Os protestos que ganharam as ruas do Paraguai, pelo sétimo dia consecutivo, acabaram conquistando as páginas até do jornal mais influente dos Estados Unidos, o New York Times.
Na versão on line, em texto que pode ser lido em inglês ou espanhol, o jornal publica a reportagem “Indignação no Paraguai: a corrupção e o aumento de casos de covid-19 geram protestos”.
A reportagem, assinada por Santi Carneri e Daniel Politi, lembra que o país vizinho conseguiu, durante quase um ano, manter a pandemia sob controle. “Agora, não”.
A taxa de infecção pelo coronavírus “disparou”, o que deixou no limite o sistema sanitário, “já por si mesmo instável”. Foi essa situação, aliada à falta de vacinas, que nos últimos dias levou milhares de manifestantes às ruas, pedindo a renúncia ou destituição do presidente Mario Abdo Benítez.
“Para muitos paraguaios, a corrupção e os privilégios das elites, que antes eram somente fatos desagradáveis da vida, se tornaram intoleráveis durante a pandemia”, diz o NYT.
A crise nos hospitais, onde faltam medicamentos e recursos em geral, como criticava, antes sozinho, o pessoal de saúde, “se estendeu às ruas com um nível de ódio que os líderes do país nunca tinham enfrentado em anos”.
DESAFIOS DA AMÉRICA LATINA
Para o NYT, os distúrbios no Paraguai são uma amostra dos enormes desafios que a América Latina enfrenta, à medida que o vírus continua cobrando um grande número de vítimas, “enquanto os governos lutam por proporcional uma atenção adequada à saúde e para adquirir vacinas suficientes”.
A América Latina, diz o jornal, conta com pouco mais de 8% da população mundial, mas já soma um quarto das mortes confirmadas por covid-19.
No Paraguai, as taxas oficiais de casos e mortes estão abaixo dos picos sofridos por grande parte do mundo, incluindo os Estados Unidos, “mas estão piorando – o número de novos contágios diários duplicou em menos de um mês, até alcançar o nível mais alto registrado até agora – , inclusive, enquanto outros países melhoram”, afirma o jornal.
O NYT destaca ainda que, com 7 milhões de habitantes, o Paraguai, até a semana passada, só havia recebido 4 mil doses da vacina russa Sputnik V. No fim de semana, o Chile doou 20 mil doses, fabricadas pela empresa chinesa Sinovac.
“A recessão provocada pela pandemia agravou a pobreza, a desigualdade e a insegurança alimentar na América Latina, igualmente como em todo o mundo, o que agravou as frustrações com o manejo do vírus”. Cálculo recente da Cepal – Comissão Econômica para América Latina e Caribe, das Nações Unidas – mostra que 209 milhões de pessoas viviam em situação de pobreza, nos meses finais de 2020, um aumento de 22 milhões em relação ao ano anterior.
“No Paraguai, a base da crise atual inclui a corrupção, a pobreza e um frágil sistema de saúde”, diz The New York Times.

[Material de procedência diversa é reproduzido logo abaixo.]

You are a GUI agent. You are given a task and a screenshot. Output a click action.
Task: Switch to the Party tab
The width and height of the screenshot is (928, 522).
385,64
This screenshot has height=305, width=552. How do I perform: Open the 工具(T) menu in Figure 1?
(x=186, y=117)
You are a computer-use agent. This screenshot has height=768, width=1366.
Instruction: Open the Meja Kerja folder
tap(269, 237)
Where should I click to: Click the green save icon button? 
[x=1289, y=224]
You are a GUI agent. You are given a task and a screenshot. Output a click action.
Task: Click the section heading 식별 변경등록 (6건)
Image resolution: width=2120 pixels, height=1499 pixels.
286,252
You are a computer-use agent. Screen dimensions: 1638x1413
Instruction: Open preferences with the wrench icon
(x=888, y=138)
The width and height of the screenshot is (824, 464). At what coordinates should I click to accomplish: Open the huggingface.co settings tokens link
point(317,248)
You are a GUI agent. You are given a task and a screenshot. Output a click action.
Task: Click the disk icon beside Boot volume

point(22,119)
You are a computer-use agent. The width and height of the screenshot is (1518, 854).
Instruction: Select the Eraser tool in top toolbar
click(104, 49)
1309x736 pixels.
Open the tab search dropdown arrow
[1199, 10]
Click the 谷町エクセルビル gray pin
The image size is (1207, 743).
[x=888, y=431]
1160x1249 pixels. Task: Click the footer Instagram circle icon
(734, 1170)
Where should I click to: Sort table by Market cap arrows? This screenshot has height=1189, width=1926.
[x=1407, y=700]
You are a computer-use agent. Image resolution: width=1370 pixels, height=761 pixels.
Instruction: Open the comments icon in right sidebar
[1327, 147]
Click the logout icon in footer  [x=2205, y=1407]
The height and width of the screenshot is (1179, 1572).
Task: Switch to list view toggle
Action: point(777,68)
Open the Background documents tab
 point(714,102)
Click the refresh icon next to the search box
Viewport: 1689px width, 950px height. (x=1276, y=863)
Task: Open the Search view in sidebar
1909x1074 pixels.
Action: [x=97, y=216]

E cita Verónica Serafini Geoghegan, economista do Centro de Análise e Divulgação da Economia Paraguaia, uma organização não governamental: “Com a pandemia, os problemas se exacerbaram, mas já existiam deste muito antes”.
BOM INÍCIO
Para o NYT, o Paraguai foi aplaudido, junto com o Uruguai, por tomar medidas rápidas e decisivas que mantiveram reduzidos os surtos de coronavírus durante os primeiros meses da pandemia. Mas o contágio começou a aumentar no final do ano passado, levando as unidades de cuidados intensivos ao limite.
A demissão do ministro de Saúde Pública, Julio Mazzoleni, e de outros três integrantes do gabinete do presidente, durante o último final de semana, não aplacou as manifestações, diz o jornal.
“Muitos manifestantes dizem que têm a intenção de permanecer na rua até que caia o governo.” As palavras de ordem da rua são: “Eleições já”!; “Que renuncie Marito”, em referência ao apelido do presidente.
O ministro de Relações Exteriores do Paraguai, Euclides Acevedo, disse que o governo se esforça para que os fornecedores entreguem as vacinas, enquanto o Ministério de Saúde Pública declarou estado de alerta vermelho sanitário.
“O Paraguai está decidido a obter vacinas sejam de onde forem e como forem”, disse Acevedo. “Aqui todos têm que vacinar-se, e gratuitamente. Esta é a política do governo”, afirmou o ministro.
Mas o governo não convence os manifestantes. Muitos jovens, conclui a reportagem do NYT, dizem que já esperaram muito tempo para ter um governo decente.
“Não vamos parar até que Marito renuncie”, disse a manifestante Melisa Riveros.